Course dates: 21 July to 28 July 2012
Oil Pastels, Acrylic and Watercolours
Chester Kasnowski trained in traditional art practices and theories has always embraced and practiced contemporary art movements that showed promise and added to the tradition. He has exhibited his art worldwide in one-man as well as group shows since 1968. He works in Oil Pastels, as well a Acrylic painting and Watercolors which result in highly charged still-lifes, figures and landscapes that incorporate contemporary concerns and art-history foundation approaches.
Chester earned degrees from the Dayton Art Institute and Master of Art from Tulane University. Hei has taught art for more than 30 years, lectured, written art reviews, given workshops and was a curator of education at the New Orleans Museum of Art. He has received many awards including a National Endowment for the Arts grant. His works are in numerous private collections as well as museums such as the Museum of Modern Art, NY, the Guggenheim Museum, NY, the Tate Gallery, London and the Stedelijk Museum, Amsterdam. He is listed in Who's Who in American Art.
Chester says: "Each morning is like a blank canvas with a world of colors and shapes waiting to be discovered and translated by painting. My goal as an art teacher is to provide students with art confidence - the confidence to paint anything, anytime. You are an artist as long as you are making art. I set a comfortable, fun and enthusiastic working pace in an atmosphere of open communication. I present techniques, mediums, and art history to provide the students with options that will lead them toward individual interpretations. I often state, 'There are no mistakes making art. There is only the human propensity to lose focus.

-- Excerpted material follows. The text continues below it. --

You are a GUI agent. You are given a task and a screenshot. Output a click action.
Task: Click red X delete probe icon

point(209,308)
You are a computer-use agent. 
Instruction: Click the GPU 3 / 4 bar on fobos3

Thus I paint side by side with students and by example I help them over the hurdles of drifting thoughts to refocus for creating a personal, successful painting.

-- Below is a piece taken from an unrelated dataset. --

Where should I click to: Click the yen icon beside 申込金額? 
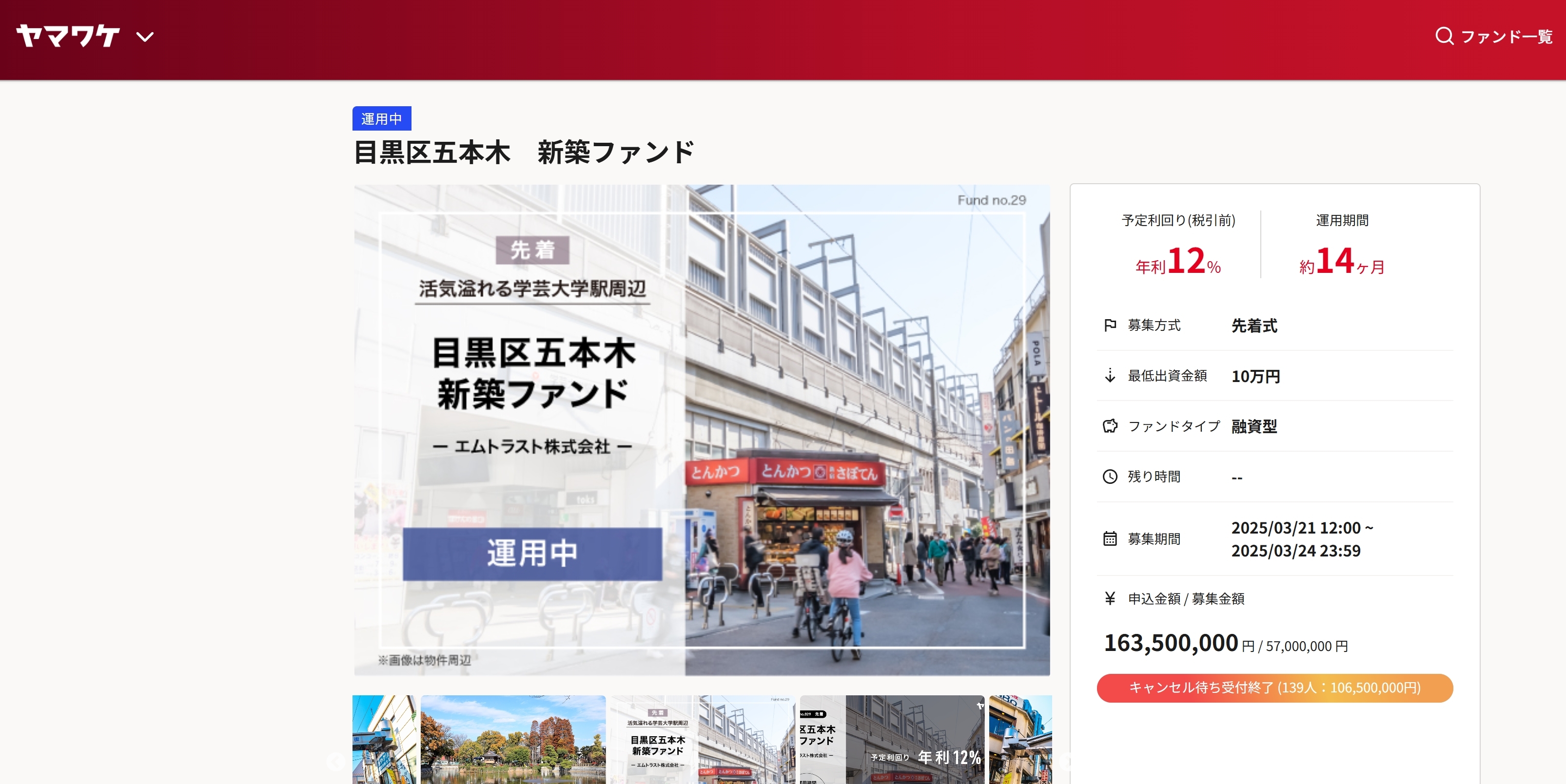click(1110, 599)
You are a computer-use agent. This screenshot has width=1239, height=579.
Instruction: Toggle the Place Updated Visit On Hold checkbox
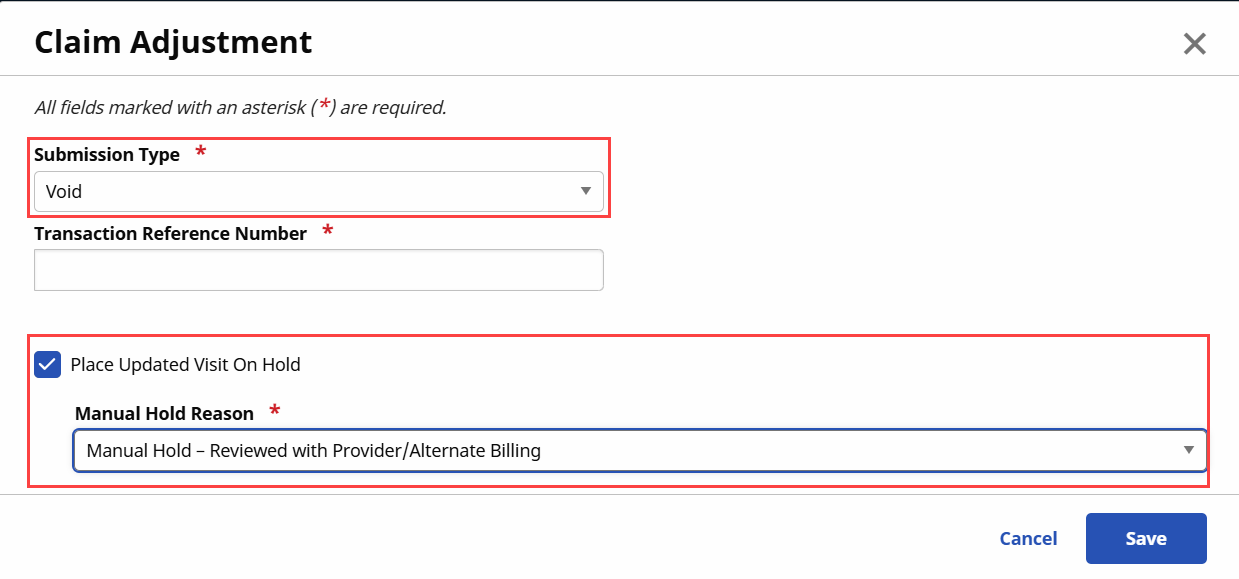pyautogui.click(x=47, y=364)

"I encourage the student to develop and refine the kinship with their technical skills, their ideas and their unique emotional expression. When these three fit together, the art work stands firmly and it will reward the artist. I work to teach the student enough art confidence that when alone in the studio with a blank canvas, no time is wasted before the first color is applied.
"I am forever grateful and honor three important teachers who taught and befriended me: Harold Carney, Meyer Schapiro and James Steven."